▶ **What is expected**: Below is a set of entries. Print the line that contains "Employee Access (1017, 1434)" and every later line word for word, through the final one.

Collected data
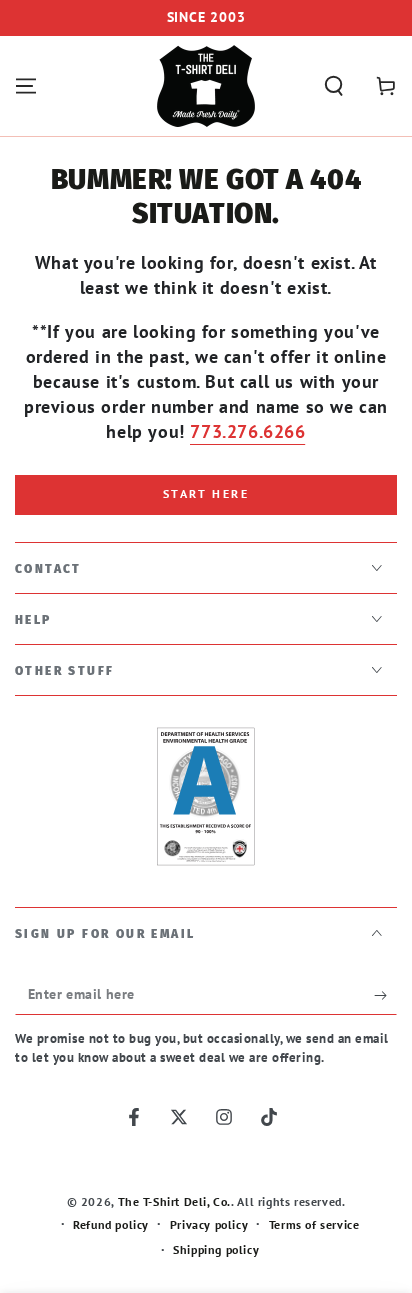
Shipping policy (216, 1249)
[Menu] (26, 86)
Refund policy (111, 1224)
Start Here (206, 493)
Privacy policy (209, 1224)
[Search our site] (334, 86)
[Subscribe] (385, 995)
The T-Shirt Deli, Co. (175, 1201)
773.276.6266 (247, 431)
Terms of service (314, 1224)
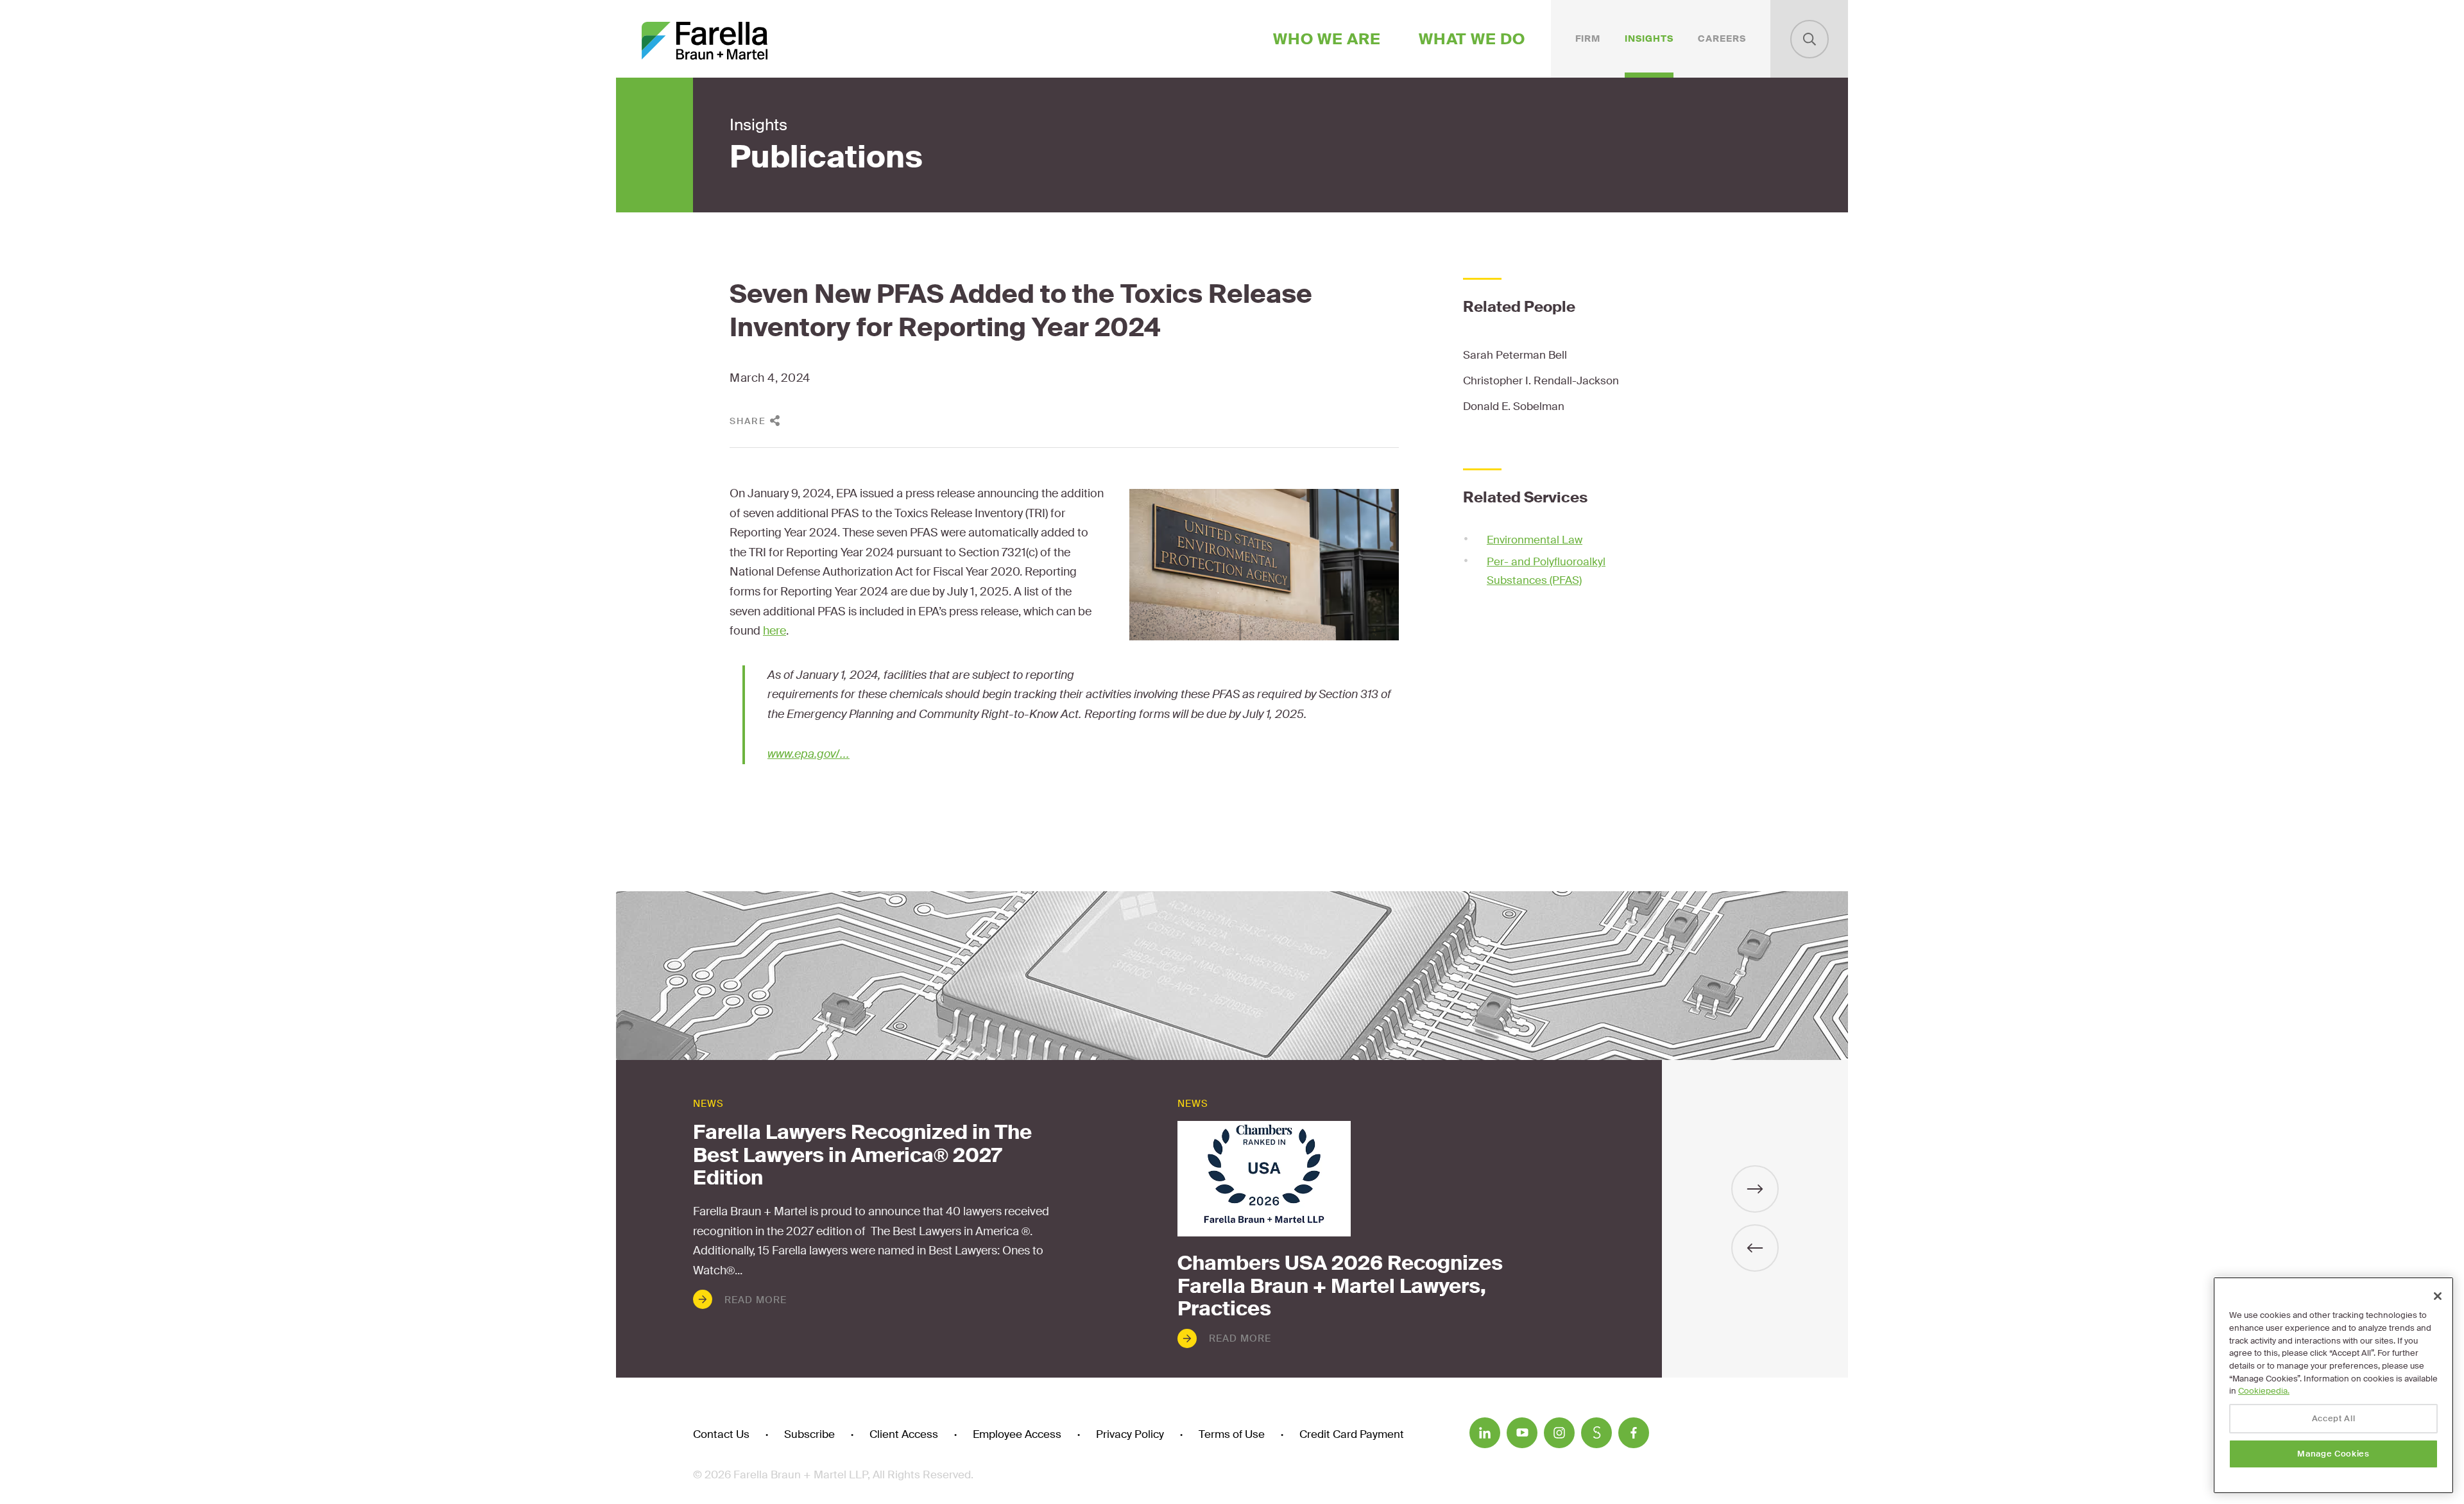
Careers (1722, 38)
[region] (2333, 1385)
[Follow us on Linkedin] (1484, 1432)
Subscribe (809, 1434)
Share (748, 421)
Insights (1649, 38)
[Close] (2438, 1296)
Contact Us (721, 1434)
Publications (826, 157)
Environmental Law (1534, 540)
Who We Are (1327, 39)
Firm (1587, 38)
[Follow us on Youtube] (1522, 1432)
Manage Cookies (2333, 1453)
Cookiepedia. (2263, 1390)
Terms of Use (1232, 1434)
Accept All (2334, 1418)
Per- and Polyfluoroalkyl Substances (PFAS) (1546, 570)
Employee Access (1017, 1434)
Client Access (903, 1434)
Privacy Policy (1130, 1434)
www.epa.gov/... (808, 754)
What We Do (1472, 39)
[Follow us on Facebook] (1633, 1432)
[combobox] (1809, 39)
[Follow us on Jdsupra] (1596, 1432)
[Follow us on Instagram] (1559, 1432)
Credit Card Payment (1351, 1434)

▶ **Answer box**:
Employee Access (1017, 1434)
Client Access (903, 1434)
Privacy Policy (1130, 1434)
www.epa.gov/... (808, 754)
What We Do (1472, 39)
[Follow us on Facebook] (1633, 1432)
[combobox] (1809, 39)
[Follow us on Jdsupra] (1596, 1432)
[Follow us on Instagram] (1559, 1432)
Credit Card Payment (1351, 1434)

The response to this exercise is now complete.